The five-star Rockliffe Hall golf and spa hotel does it in style. Tucked away in the village of Hurworth, near Darlington, the country retreat is always a treat to visit.
I’ve been lucky enough to pop in and out a few times over the years. Pamper days in the fabulous award-winning spa, now with outdoor Spa Garden, and dinners in the critically-acclaimed 3AA rosette Orangery restaurant, set in the beautiful red-brick 18th century Old Hall, have all made for memorable experiences.
The only thing I haven’t done is stay over – so that’s on the wishlist, especially after the latest visit with my daughter for dinner.
The hotel offers a range of dining options, including the smart fine-dining Orangery, The Brasserie, and The Clubhouse for golfers. It’s been a few years since I last dined in The Brasserie, set on the floor above the spa, overlooking the 18-hole championship golf course and the tranquil Spa Garden.
The restaurant has big picture windows so a window seat was a must for us to take in those views. These made all the sweeter with a glass of fresh, citrussy Spy Valley sauvignon blanc to hand (£43 a bottle). We did actually order a bottle of Chardonnay, but no matter… this tipple with those accompanying views tasted just as good, if not better. The adjoining outdoor terrace dining area is the place to be when the sun hits the spot! It was lovely too to enjoy a glass of wine outdoors after dinner (with the heaters on) and just savour the serene setting.
The décor in The Brasserie is modern and contemporary, with stripy carpet and dark wooden tables, and whisper it, even the odd footie player dining… We spotted a newly-signed player on loan from Chelsea to Middlesbrough (where the club has its training ground and academy on the adjoining site).
Footie talk aside, the á la carte menu offered so many tempting dishes, seasonal specials using locally-sourced produce, that it took a while for us to decide.
The Brasserie, which caters for spa guests as well as other diners through the day, turns more formal in the evening, with no robes allowed after 5pm. It started off fairly quiet at 6.30pm and became very buzzy as the night went on.
Starters on offer included the likes of local smoked fish platter, £12, black pudding Scotch egg, £10, and linguini of langoustines, £12.
I opted for ham and pea terrine, £10, with intensely flavoured pool of cucumber gel, pickled vegetables and piccalilli dressing. It was attractively presented and looked so appetising; the meaty terrine, studded with peas, was super tasty.

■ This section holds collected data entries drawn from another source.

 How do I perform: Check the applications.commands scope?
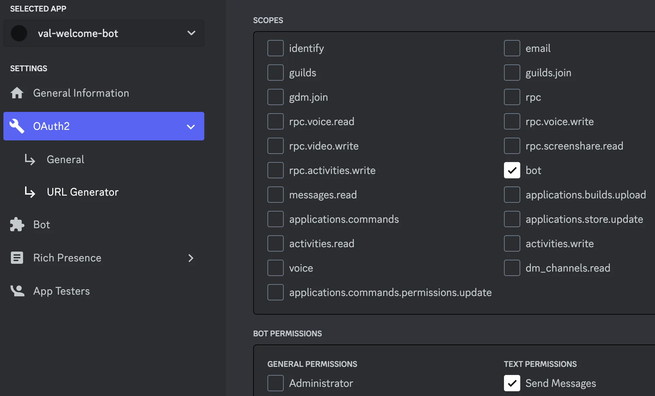pos(275,219)
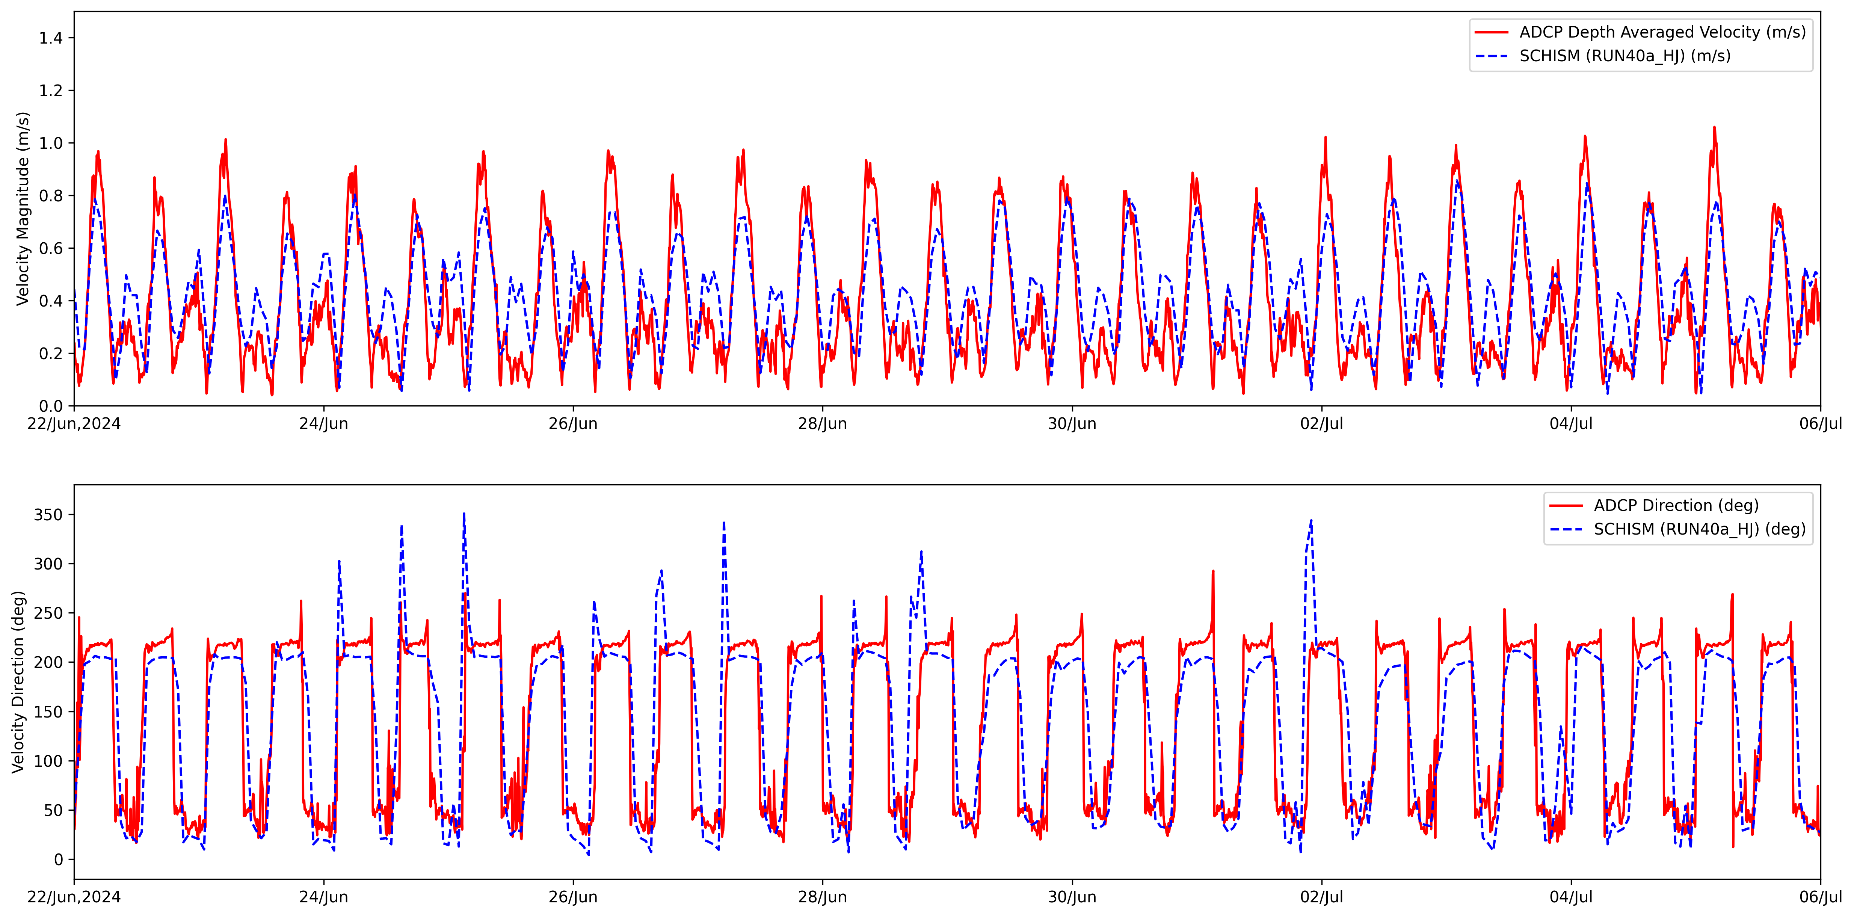Click the 150 tick on velocity direction axis
Image resolution: width=1854 pixels, height=917 pixels.
tap(48, 712)
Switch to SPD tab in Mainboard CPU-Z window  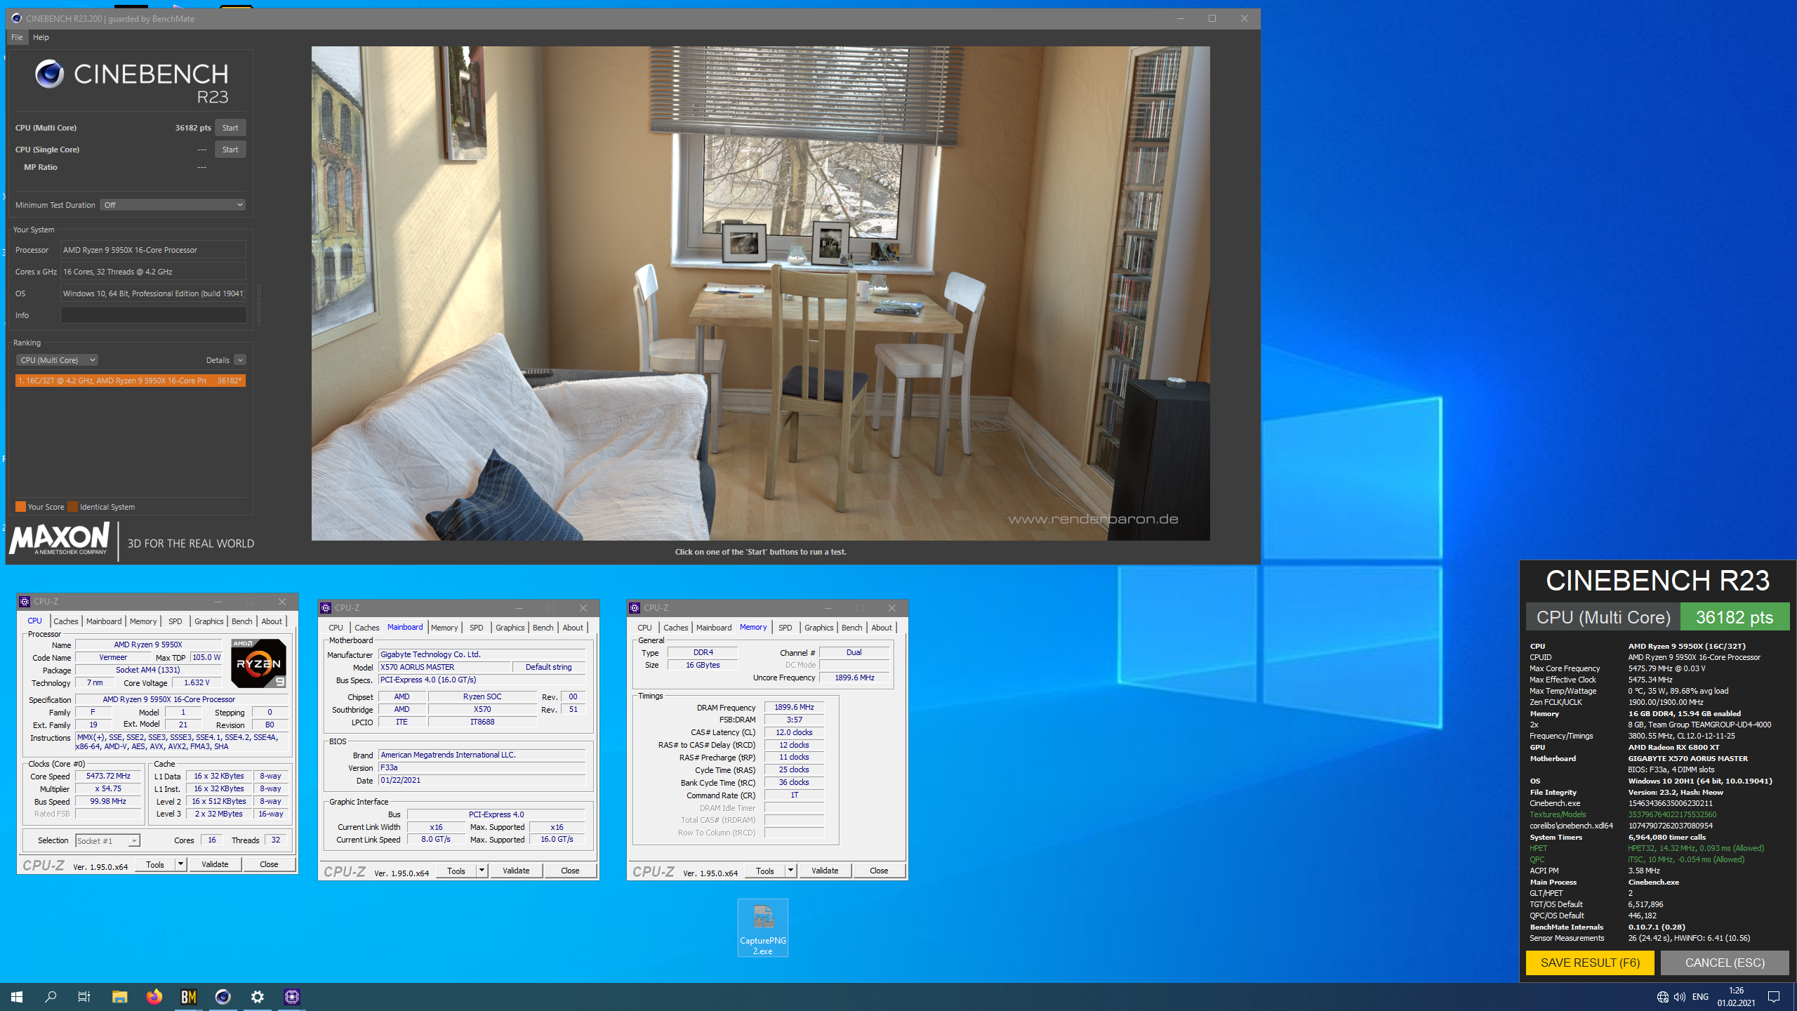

My daughter chose the starter I had been eyeing up, camembert, fig and onion tart, £9, with herb salad. A thin pastry base and sweet slices of roasted fig, topped with caramelised onions and warm, melting camembert, it was deemed utterly delicious.
Mains were equally as tempting, with dishes such as roast Moroccan spring lamb with smoked aubergine puree, yoghurt and couscous, £26, and roasted cod loin, with Parma ham, minted peas, gin and vinegar scraps and triple cooked chips, £21.
My choice of pan-fried seabass dish, £26, was an excellent one. The delicately-cooked sweet flavoursome fish came with three generously-sized crab tortellini pasta parcels, intensely flavoured fennel puree, and moat of white wine sauce.
My daughter doesn’t often fancy a steak but this was one such occasion… An excellent choice, it turned out, as the 10oz sirloin steak from the grill menu, £31, was full of flavour, juicy and tender. It came with large roasted tomato, triple-cooked chips served in metal frier (so moreish and perfectly crisp), giant onion rings and mound of rocket salad. She poured creamy peppercorn sauce, £4, all over the perfectly cooked steak.
We shared a bowl of mixed seasonal veg, £4, of broccoli (slightly overcooked), green beans, baby carrots, and cabbage.
Every member of staff we came into contact with, both in the restaurant and throughout the hotel, were without exception, polite, smiley and attentive. Top marks for training.
On to desserts, and both our choices were imaginative with spoonfuls of wow factor. Chocolate mousse with giant blackberries, £8, with pistachio granola and blackberry textures, was a sight to behold. A dish with flair and imagination, the contrasting rich chocolatey and fruity textures worked well together. While Eton Mess, £8, with seasonal berry soup, meringue morsels, creamy panna cotta surprise and raspberry sorbet, was a creative take on the summery favourite.
Three courses takes its toll so we enjoyed coffees and lingered outside on the terrace with a glass of wine.
It was so peaceful and calm – and rounded off what was a stellar dining experience in keeping with this starry hotel.